(Rows of pointing data)
<<<<

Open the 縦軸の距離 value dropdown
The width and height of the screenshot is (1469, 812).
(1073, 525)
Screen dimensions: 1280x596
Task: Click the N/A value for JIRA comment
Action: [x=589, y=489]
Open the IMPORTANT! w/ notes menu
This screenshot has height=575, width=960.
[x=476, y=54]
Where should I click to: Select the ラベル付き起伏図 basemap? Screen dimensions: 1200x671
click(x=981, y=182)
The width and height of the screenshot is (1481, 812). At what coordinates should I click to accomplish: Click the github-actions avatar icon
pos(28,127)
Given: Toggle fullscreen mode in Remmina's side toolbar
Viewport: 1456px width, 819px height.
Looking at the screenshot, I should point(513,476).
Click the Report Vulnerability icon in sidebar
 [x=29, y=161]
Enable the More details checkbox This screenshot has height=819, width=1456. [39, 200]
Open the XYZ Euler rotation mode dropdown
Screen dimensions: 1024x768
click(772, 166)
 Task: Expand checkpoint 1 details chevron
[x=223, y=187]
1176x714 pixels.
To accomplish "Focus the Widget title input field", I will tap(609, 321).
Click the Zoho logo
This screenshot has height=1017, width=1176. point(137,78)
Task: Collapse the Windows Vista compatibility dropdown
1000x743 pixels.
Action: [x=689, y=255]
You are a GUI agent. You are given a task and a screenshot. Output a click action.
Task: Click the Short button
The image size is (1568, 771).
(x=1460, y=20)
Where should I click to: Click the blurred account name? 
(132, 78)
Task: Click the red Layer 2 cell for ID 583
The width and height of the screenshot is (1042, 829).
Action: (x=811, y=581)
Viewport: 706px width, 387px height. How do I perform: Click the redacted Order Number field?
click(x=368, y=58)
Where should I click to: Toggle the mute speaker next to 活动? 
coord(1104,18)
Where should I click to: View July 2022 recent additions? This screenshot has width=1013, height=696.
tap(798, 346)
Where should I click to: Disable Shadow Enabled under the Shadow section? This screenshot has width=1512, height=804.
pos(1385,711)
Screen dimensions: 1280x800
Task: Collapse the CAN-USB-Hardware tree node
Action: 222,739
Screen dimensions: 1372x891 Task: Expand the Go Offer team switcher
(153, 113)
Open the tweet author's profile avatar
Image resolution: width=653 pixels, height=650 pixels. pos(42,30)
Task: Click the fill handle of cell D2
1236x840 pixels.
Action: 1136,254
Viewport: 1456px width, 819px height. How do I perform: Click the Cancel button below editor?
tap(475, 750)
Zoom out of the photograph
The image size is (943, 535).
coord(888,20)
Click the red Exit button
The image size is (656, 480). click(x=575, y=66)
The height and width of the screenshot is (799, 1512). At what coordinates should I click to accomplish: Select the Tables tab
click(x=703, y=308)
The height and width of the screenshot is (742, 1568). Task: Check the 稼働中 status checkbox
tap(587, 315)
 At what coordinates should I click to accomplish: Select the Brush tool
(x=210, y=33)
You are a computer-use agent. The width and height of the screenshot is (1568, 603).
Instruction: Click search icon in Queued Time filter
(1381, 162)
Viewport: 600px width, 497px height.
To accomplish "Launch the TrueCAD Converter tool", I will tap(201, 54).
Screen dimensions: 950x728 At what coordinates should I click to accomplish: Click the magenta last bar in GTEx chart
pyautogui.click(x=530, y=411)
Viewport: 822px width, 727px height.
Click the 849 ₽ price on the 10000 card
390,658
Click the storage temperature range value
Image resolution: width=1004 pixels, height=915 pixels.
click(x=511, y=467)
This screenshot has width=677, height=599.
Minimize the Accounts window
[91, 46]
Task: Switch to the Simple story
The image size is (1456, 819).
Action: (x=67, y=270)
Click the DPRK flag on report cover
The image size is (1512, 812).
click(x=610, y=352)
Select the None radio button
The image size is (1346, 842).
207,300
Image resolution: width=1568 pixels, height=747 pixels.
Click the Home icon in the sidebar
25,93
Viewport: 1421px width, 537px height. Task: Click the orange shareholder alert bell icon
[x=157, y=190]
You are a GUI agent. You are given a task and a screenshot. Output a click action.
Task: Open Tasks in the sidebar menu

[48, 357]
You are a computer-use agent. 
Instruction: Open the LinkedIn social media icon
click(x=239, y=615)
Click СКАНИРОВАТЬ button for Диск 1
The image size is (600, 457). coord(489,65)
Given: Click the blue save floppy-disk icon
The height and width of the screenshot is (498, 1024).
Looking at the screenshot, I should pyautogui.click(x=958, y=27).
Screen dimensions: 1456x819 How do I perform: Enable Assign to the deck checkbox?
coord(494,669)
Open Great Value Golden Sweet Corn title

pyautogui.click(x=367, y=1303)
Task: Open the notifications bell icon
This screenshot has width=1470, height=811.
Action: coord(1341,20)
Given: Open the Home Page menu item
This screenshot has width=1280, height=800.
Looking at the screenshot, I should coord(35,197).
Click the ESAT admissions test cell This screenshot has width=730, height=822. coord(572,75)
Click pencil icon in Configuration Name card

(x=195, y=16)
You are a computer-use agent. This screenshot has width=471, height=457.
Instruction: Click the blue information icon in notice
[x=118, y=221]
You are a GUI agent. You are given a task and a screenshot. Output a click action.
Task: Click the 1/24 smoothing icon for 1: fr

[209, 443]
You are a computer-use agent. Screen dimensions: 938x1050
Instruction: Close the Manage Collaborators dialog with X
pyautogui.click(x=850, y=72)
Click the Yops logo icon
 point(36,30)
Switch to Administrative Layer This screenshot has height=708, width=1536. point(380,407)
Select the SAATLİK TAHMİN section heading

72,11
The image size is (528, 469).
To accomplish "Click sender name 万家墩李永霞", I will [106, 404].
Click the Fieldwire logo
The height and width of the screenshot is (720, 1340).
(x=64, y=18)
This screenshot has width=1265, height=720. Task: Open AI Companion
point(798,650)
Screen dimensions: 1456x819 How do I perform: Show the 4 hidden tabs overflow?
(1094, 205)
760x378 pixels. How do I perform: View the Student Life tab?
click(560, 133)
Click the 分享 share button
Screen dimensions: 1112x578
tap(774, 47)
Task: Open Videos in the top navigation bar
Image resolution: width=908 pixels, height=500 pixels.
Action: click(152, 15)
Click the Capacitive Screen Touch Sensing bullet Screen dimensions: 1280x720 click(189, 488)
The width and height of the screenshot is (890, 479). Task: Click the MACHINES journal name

>>>>

Short problem -> Reproduce every one of the records above verbatim, line by line, with no alterations.

Response to the exercise ->
Open the 縦軸の距離 value dropdown
The width and height of the screenshot is (1469, 812).
(1073, 525)
Screen dimensions: 1280x596
Task: Click the N/A value for JIRA comment
Action: [x=589, y=489]
Open the IMPORTANT! w/ notes menu
This screenshot has height=575, width=960.
[x=476, y=54]
Where should I click to: Select the ラベル付き起伏図 basemap? Screen dimensions: 1200x671
click(x=981, y=182)
The width and height of the screenshot is (1481, 812). At what coordinates should I click to accomplish: Click the github-actions avatar icon
pos(28,127)
Given: Toggle fullscreen mode in Remmina's side toolbar
Viewport: 1456px width, 819px height.
Looking at the screenshot, I should point(513,476).
Click the Report Vulnerability icon in sidebar
 [x=29, y=161]
Enable the More details checkbox This screenshot has height=819, width=1456. [39, 200]
Open the XYZ Euler rotation mode dropdown
Screen dimensions: 1024x768
click(772, 166)
 Task: Expand checkpoint 1 details chevron
[x=223, y=187]
1176x714 pixels.
To accomplish "Focus the Widget title input field", I will tap(609, 321).
Click the Zoho logo
This screenshot has height=1017, width=1176. point(137,78)
Task: Collapse the Windows Vista compatibility dropdown
1000x743 pixels.
Action: [x=689, y=255]
You are a GUI agent. You are given a task and a screenshot. Output a click action.
Task: Click the Short button
The image size is (1568, 771).
(x=1460, y=20)
Where should I click to: Click the blurred account name? 
(132, 78)
Task: Click the red Layer 2 cell for ID 583
The width and height of the screenshot is (1042, 829).
Action: (x=811, y=581)
Viewport: 706px width, 387px height. How do I perform: Click the redacted Order Number field?
click(x=368, y=58)
Where should I click to: Toggle the mute speaker next to 活动? 
coord(1104,18)
Where should I click to: View July 2022 recent additions? This screenshot has width=1013, height=696.
tap(798, 346)
Where should I click to: Disable Shadow Enabled under the Shadow section? This screenshot has width=1512, height=804.
pos(1385,711)
Screen dimensions: 1280x800
Task: Collapse the CAN-USB-Hardware tree node
Action: 222,739
Screen dimensions: 1372x891 Task: Expand the Go Offer team switcher
(153, 113)
Open the tweet author's profile avatar
Image resolution: width=653 pixels, height=650 pixels. pos(42,30)
Task: Click the fill handle of cell D2
1236x840 pixels.
Action: 1136,254
Viewport: 1456px width, 819px height. How do I perform: Click the Cancel button below editor?
tap(475, 750)
Zoom out of the photograph
The image size is (943, 535).
coord(888,20)
Click the red Exit button
The image size is (656, 480). click(x=575, y=66)
The height and width of the screenshot is (799, 1512). At what coordinates should I click to accomplish: Select the Tables tab
click(x=703, y=308)
The height and width of the screenshot is (742, 1568). Task: Check the 稼働中 status checkbox
tap(587, 315)
 At what coordinates should I click to accomplish: Select the Brush tool
(x=210, y=33)
You are a computer-use agent. The width and height of the screenshot is (1568, 603).
Instruction: Click search icon in Queued Time filter
(1381, 162)
Viewport: 600px width, 497px height.
To accomplish "Launch the TrueCAD Converter tool", I will tap(201, 54).
Screen dimensions: 950x728 At what coordinates should I click to accomplish: Click the magenta last bar in GTEx chart
pyautogui.click(x=530, y=411)
Viewport: 822px width, 727px height.
Click the 849 ₽ price on the 10000 card
390,658
Click the storage temperature range value
Image resolution: width=1004 pixels, height=915 pixels.
click(x=511, y=467)
This screenshot has width=677, height=599.
Minimize the Accounts window
[91, 46]
Task: Switch to the Simple story
The image size is (1456, 819).
Action: (x=67, y=270)
Click the DPRK flag on report cover
The image size is (1512, 812).
click(x=610, y=352)
Select the None radio button
The image size is (1346, 842).
207,300
Image resolution: width=1568 pixels, height=747 pixels.
Click the Home icon in the sidebar
25,93
Viewport: 1421px width, 537px height. Task: Click the orange shareholder alert bell icon
[x=157, y=190]
You are a GUI agent. You are given a task and a screenshot. Output a click action.
Task: Open Tasks in the sidebar menu

[48, 357]
You are a computer-use agent. 
Instruction: Open the LinkedIn social media icon
click(x=239, y=615)
Click СКАНИРОВАТЬ button for Диск 1
The image size is (600, 457). coord(489,65)
Given: Click the blue save floppy-disk icon
The height and width of the screenshot is (498, 1024).
Looking at the screenshot, I should pyautogui.click(x=958, y=27).
Screen dimensions: 1456x819 How do I perform: Enable Assign to the deck checkbox?
coord(494,669)
Open Great Value Golden Sweet Corn title

pyautogui.click(x=367, y=1303)
Task: Open the notifications bell icon
This screenshot has width=1470, height=811.
Action: coord(1341,20)
Given: Open the Home Page menu item
This screenshot has width=1280, height=800.
Looking at the screenshot, I should coord(35,197).
Click the ESAT admissions test cell This screenshot has width=730, height=822. coord(572,75)
Click pencil icon in Configuration Name card

(x=195, y=16)
You are a computer-use agent. This screenshot has width=471, height=457.
Instruction: Click the blue information icon in notice
[x=118, y=221]
You are a GUI agent. You are given a task and a screenshot. Output a click action.
Task: Click the 1/24 smoothing icon for 1: fr

[209, 443]
You are a computer-use agent. Screen dimensions: 938x1050
Instruction: Close the Manage Collaborators dialog with X
pyautogui.click(x=850, y=72)
Click the Yops logo icon
 point(36,30)
Switch to Administrative Layer This screenshot has height=708, width=1536. point(380,407)
Select the SAATLİK TAHMİN section heading

72,11
The image size is (528, 469).
To accomplish "Click sender name 万家墩李永霞", I will [106, 404].
Click the Fieldwire logo
The height and width of the screenshot is (720, 1340).
(x=64, y=18)
This screenshot has width=1265, height=720. Task: Open AI Companion
point(798,650)
Screen dimensions: 1456x819 How do I perform: Show the 4 hidden tabs overflow?
(1094, 205)
760x378 pixels. How do I perform: View the Student Life tab?
click(560, 133)
Click the 分享 share button
Screen dimensions: 1112x578
tap(774, 47)
Task: Open Videos in the top navigation bar
Image resolution: width=908 pixels, height=500 pixels.
Action: click(152, 15)
Click the Capacitive Screen Touch Sensing bullet Screen dimensions: 1280x720 click(189, 488)
The width and height of the screenshot is (890, 479). Task: Click the MACHINES journal name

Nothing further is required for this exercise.